A future Conservative government would be open to dismantling more treaties as a means to deport people from the UK, Kemi Badenoch has said at the start of a Tory conference focused almost exclusively on immigration policy.
Making the first of two addresses to the gathering in Manchester, the Tory leader formally set out her proposal for the UK to quit the European convention on human rights (ECHR) as part of a wider bonfire of protections including an end to legal aid for migrants and the right to take migration decisions to tribunals or judicial review.
A future Conservative government would be open to the possibility of amending or quitting other international agreements, she said, opening the possibility of the UK leaving the UN’s 1951 refugee convention.
Leaving the ECHR “is a necessary step, but not enough on its own to achieve our goals”, Badenoch said. “If there are other treaties and laws we need to revise or revisit, then we will do so. And we will do so in the same calm and responsible way, working out the detail before we rush to announce.”
The plan to leave the ECHR was announced just before the conference as part of a radical and sometimes draconian package of anti-migration measures including a pledge that all asylum seekers arriving by unofficial means would be sent to their own or a third country within a week.
Another plan involves the formation of a “removals force”, billed as being modelled on Donald Trump’s semi-militarised Immigration and Customs Enforcement (Ice) agency, with a remit to deport 150,000 people a year.
In a speech directly after Badenoch, Chris Philp, the shadow home secretary, said that if a foreign national in the UK “expresses racial hatred, including antisemitism, or supports extremism or terrorism,” they would be deported.
It was not immediately clear if this would apply only to people convicted of a crime for such actions.
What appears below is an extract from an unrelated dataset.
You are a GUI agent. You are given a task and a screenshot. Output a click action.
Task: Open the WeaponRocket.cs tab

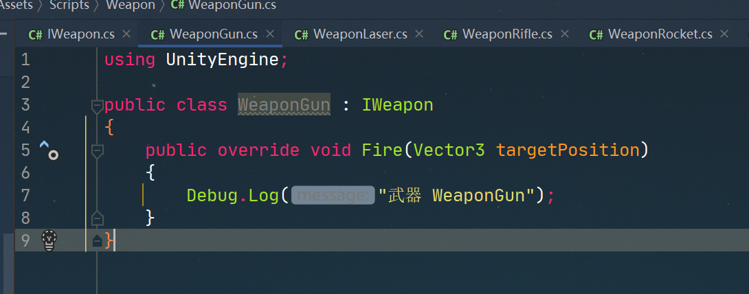click(653, 34)
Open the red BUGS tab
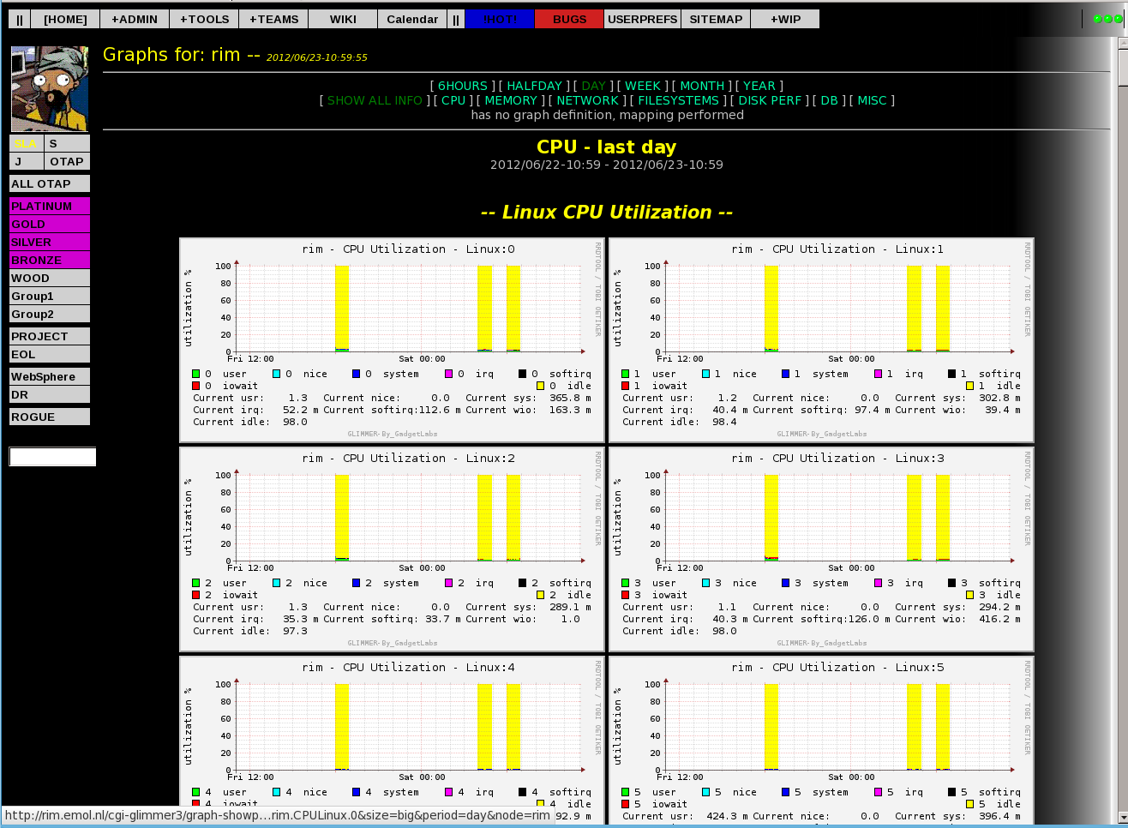The height and width of the screenshot is (828, 1128). point(569,19)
The Conservative party has already promised to deport any UK-based foreign nationals convicted of all but the most minor offences.
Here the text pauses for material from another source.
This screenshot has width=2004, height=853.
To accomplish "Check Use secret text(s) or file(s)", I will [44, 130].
Unveiling the ECHR plan, Badenoch said this followed a review of the issue by Lord Wolfson, the shadow attorney general, who concluded the only feasible way to gain control of borders was to quit the treaty.
“And so to me and the shadow cabinet, the resulting policy decision is also clear,” she said. “We must leave the ECHR and repeal the Human Rights Act. Conference, I want you to know that the next Conservative manifesto will contain our commitment to leave.”
Badenoch said there would be “particular challenges in Northern Ireland”, where the ECHR is included in the Good Friday agreement. Badenoch said she would get Alex Burghart, the shadow Northern Ireland secretary, “to examine this issue”.